Речь идет о жертве, но какой? Во имя будущего (“гремучая доблесть” — сомнительная характеристика будущего), во имя людей (тоже слишком выспренняя, а потому несколько сомнительная формула — “высокое племя людей”) поэт лишился чего-то изначально ему присущего, но не добровольно пожертвовал этим, а именно “лишился”, утратил. “Чаша на пире отцов” — образ традиционный, символизирующий причастность к традиции, связь с прошлым, место в общем кругу. “Веселье” — то самое “духовное веселье”, о котором говорится в “Скрябине и христианстве”, радость творчества, Богом дарованная художнику. Честь — острая мандельштамовская тема, лейтмотив его поведения, болезненная струна, затронутая травлей по поводу перевода “Уленшпигеля” (“безнаказанно шельмуют работу и честь писателя” — из открытого письма советским писателям начала 1930-х годов).

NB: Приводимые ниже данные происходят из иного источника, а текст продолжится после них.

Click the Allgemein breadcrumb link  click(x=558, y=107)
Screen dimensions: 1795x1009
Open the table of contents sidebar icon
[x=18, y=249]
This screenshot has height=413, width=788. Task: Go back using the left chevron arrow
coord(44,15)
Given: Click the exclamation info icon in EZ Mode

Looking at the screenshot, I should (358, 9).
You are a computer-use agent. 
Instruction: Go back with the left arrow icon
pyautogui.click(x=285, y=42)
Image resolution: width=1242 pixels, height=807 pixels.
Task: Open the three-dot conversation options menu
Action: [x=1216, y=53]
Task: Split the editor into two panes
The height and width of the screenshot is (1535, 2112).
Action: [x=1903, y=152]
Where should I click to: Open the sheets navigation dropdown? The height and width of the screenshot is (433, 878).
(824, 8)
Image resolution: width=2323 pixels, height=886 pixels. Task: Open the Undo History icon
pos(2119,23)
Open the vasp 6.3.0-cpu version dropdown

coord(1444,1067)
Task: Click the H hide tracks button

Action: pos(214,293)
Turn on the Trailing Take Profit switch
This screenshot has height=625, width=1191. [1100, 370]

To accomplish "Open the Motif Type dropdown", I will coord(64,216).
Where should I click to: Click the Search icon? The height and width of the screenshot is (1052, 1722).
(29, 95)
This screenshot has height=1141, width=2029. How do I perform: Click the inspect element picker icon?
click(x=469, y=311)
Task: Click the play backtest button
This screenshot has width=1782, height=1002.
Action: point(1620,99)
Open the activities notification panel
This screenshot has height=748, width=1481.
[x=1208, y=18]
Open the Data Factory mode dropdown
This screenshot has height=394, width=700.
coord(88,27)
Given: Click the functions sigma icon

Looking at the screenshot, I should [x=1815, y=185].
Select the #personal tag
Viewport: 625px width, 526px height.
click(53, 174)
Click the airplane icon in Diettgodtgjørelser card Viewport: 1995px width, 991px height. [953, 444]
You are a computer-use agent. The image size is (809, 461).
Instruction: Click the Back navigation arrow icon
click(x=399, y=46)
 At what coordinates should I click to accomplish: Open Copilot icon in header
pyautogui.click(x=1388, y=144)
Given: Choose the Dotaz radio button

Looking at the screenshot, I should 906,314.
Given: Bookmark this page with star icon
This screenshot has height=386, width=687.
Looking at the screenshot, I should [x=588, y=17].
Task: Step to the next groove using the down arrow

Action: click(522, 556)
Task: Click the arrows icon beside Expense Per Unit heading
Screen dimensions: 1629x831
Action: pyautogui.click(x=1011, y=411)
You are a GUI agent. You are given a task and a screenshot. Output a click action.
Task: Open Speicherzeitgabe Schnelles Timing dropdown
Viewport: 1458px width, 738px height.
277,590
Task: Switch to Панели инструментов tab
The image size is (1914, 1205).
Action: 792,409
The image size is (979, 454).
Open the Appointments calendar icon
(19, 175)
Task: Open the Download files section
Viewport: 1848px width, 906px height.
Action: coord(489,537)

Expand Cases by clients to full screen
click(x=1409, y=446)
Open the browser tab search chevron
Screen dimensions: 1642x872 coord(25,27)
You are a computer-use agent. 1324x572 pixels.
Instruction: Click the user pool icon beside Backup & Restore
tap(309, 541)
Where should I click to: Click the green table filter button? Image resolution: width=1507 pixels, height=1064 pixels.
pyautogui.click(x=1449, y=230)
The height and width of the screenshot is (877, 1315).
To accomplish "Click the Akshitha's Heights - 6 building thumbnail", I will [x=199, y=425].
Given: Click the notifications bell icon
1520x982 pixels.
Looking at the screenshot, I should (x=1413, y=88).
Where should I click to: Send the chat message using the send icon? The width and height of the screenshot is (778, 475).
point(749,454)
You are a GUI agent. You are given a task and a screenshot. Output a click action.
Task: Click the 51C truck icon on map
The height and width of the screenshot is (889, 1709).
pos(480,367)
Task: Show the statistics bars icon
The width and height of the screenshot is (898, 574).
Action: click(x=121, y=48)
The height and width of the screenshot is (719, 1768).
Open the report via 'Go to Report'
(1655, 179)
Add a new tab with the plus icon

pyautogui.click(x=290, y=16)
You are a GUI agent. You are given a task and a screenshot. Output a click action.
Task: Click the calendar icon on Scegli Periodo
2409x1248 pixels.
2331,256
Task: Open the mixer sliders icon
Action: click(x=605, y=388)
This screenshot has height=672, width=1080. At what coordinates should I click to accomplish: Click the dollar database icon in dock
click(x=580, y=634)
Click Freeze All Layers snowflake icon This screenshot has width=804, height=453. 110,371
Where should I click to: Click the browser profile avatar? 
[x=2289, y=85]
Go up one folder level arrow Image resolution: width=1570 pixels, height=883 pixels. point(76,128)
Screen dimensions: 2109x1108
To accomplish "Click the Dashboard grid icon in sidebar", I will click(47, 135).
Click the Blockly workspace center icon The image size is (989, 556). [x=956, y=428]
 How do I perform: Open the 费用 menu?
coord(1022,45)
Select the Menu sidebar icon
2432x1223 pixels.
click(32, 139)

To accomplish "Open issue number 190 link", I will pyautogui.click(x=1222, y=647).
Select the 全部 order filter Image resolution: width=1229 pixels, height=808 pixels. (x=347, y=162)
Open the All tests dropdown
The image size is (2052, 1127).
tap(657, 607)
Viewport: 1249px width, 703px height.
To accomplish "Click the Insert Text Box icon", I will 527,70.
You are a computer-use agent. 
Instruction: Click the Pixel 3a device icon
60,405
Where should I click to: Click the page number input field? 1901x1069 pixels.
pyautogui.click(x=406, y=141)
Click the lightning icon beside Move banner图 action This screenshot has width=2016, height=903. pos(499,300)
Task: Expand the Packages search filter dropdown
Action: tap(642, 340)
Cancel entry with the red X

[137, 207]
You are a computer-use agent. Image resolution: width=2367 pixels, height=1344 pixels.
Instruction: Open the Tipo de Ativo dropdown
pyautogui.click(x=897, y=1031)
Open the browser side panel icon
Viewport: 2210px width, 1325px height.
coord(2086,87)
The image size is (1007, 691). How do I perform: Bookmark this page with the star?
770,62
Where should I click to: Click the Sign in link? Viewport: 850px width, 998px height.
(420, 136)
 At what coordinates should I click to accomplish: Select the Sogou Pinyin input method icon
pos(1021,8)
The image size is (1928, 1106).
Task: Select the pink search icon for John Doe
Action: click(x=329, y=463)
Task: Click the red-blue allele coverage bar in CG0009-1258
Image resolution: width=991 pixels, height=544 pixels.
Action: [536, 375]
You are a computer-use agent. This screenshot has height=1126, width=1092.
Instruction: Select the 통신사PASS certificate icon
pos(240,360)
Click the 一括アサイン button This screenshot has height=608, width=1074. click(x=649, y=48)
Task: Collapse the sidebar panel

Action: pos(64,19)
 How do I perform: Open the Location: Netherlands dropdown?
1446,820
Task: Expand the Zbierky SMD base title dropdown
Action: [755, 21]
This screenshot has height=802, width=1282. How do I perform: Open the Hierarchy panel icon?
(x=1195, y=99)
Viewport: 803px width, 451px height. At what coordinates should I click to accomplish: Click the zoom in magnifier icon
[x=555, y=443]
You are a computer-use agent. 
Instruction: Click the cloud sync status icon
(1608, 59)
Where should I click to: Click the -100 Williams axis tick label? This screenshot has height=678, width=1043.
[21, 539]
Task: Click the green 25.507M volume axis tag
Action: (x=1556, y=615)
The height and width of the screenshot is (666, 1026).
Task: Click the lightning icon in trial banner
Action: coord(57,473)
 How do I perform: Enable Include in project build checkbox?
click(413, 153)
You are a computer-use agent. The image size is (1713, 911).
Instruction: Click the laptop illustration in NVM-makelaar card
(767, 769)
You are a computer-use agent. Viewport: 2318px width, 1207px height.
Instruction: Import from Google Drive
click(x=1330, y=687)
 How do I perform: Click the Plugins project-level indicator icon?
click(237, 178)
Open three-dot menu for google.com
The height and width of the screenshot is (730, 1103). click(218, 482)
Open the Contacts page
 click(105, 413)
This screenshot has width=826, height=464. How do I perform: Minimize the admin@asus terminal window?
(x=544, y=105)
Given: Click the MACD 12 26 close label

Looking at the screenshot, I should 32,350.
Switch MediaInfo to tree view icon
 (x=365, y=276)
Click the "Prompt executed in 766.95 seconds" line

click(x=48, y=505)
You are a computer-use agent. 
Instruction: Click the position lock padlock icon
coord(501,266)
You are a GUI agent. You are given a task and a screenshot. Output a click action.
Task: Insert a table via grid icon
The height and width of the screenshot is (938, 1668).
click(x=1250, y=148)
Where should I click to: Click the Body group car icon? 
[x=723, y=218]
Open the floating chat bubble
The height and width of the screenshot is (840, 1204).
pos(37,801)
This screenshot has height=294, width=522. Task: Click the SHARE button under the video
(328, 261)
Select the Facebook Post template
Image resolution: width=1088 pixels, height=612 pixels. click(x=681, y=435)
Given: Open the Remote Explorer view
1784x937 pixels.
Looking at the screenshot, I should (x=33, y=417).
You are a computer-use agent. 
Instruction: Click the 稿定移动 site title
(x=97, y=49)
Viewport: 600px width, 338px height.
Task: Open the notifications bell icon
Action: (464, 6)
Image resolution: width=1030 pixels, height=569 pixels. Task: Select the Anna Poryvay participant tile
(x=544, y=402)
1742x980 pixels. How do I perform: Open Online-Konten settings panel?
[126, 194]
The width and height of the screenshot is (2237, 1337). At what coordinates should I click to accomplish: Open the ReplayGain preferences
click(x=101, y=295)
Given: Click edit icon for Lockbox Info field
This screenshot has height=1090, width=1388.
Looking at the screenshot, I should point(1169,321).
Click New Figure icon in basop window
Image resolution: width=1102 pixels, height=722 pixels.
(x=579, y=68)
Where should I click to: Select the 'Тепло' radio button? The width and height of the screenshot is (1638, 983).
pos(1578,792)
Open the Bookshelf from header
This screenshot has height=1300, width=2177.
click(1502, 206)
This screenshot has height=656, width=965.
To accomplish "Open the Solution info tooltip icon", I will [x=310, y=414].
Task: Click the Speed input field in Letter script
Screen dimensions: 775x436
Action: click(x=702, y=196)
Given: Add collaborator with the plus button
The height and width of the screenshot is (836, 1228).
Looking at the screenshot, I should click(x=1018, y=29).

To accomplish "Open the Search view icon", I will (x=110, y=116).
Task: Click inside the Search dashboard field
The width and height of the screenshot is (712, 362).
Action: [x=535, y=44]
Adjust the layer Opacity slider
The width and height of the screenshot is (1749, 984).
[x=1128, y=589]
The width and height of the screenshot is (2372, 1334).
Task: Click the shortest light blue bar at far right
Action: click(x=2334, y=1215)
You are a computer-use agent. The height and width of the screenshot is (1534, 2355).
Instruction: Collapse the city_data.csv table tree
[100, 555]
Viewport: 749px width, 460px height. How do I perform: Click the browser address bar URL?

За идеалы будущего, за народную идею поэту пришлось поплатиться тем, что составляет самые основы его существования как личности. Желание быть со всеми во имя общего будущего грозит личным распадом. История текста показывает, в каком направлении шла мысль, — глубинную основу стихотворения составляет раскол сознания, ушедший в черновики “внутренний диалог между двумя частями сознания поэта”34, разговор между “стыдом” и “неправдой”, возвращающий гражданскую тему к ее истокам, к революционным событиям 1917 года. Появляется в черновиках и орудие классовой борьбы — топор, за который вместе со всеми готов взяться сам герой (“Но заслышав тот голос, пойду в топоры, / Да и сам за него доскажу…”), и постепенно вырастает “сознание причастности к всеобщей Неправде и своей ответственности за нее”35, выразившееся вскоре в смежном стихотворении “Неправда” (“Я и сам ведь такой же, кума”). Внутреннее противоречие как будто преодолевается в самом процессе творчества, черновые ходы и диалоги отбрасываются, и стихотворение обретает тот окончательный вид, в котором оно становится подлинным свидетельством кровавой эпохи:
Мне на плечи кидается век-волкодав,
Но не волк я по крови своей —
Запихай меня лучше, как шапку в рукав
Жаркой шубы сибирских степей…
Чтоб не видеть ни труса, ни хлипкой грязцы,
Ни кровавых костей в колесе;
Чтоб сияли всю ночь голубые песцы
Мне в своей первобытной красе, —
Уведи меня в ночь, где течет Енисей
И сосна до звезды достает,
Потому что не волк я по крови своей
И меня только равный убьет.
Мы уже цитировали знаменитое тогда “ТВС” Багрицкого, воспевающее революционное насилие (“Их нежные кости сосала грязь…”) — Мандельштам отвечает Багрицкому на эти стихи (“Чтоб не видеть ни труса, ни хлипкой грязцы, / Ни кровавых костей в колесе…”)36, противопоставляя безобразию казней красоту сибирской тайги и само поэтическое слово об этой “первобытной” красоте, хотя в подтексте за этим противопоставлением стоит тот самый выбор, о котором писала Надежда Яковлевна, — предпочтение сибирской ссылки расстрелу (“мы ведь с тобой этого не боимся”). Впервые здесь возникает у Мандельштама аналогия сталинской эпохи с эпохой петровской, воспринятой, как уже говорилось, сквозь призму романа Мережковского “Петр и Алексей”,-— петровские казни колесованьем описаны там во всех отвратительных подробностях. Окончательный вариант последнего стиха поэт нашел лишь в 1935 году, в ссылке, когда вступил уже в личное противоборство со своим властительным тезкой: “И меня только равный убьет”. Поэтическое слово, как всегда, сбылось, только вместо Сибири и Енисея поэта ждали “воронежские холмы”, а потом сбылось и пророчество последнего стиха — о насильственной смерти.
Центральное стихотворение на тему жертвы написано 3 мая 1931 года:
Сохрани мою речь навсегда за привкус несчастья и дыма,
За смолу кругового терпенья, за совестный деготь труда.
Как вода в новгородских колодцах должна быть черна и сладима,
Чтобы в ней к Рождеству отразилась семью плавниками звезда.
И за это, отец мой, мой друг и помощник мой грубый,
Я — непризнанный брат, отщепенец в народной семье —
Обещаю построить такие дремучие срубы,
Чтобы в них татарва опускала князей на бадье.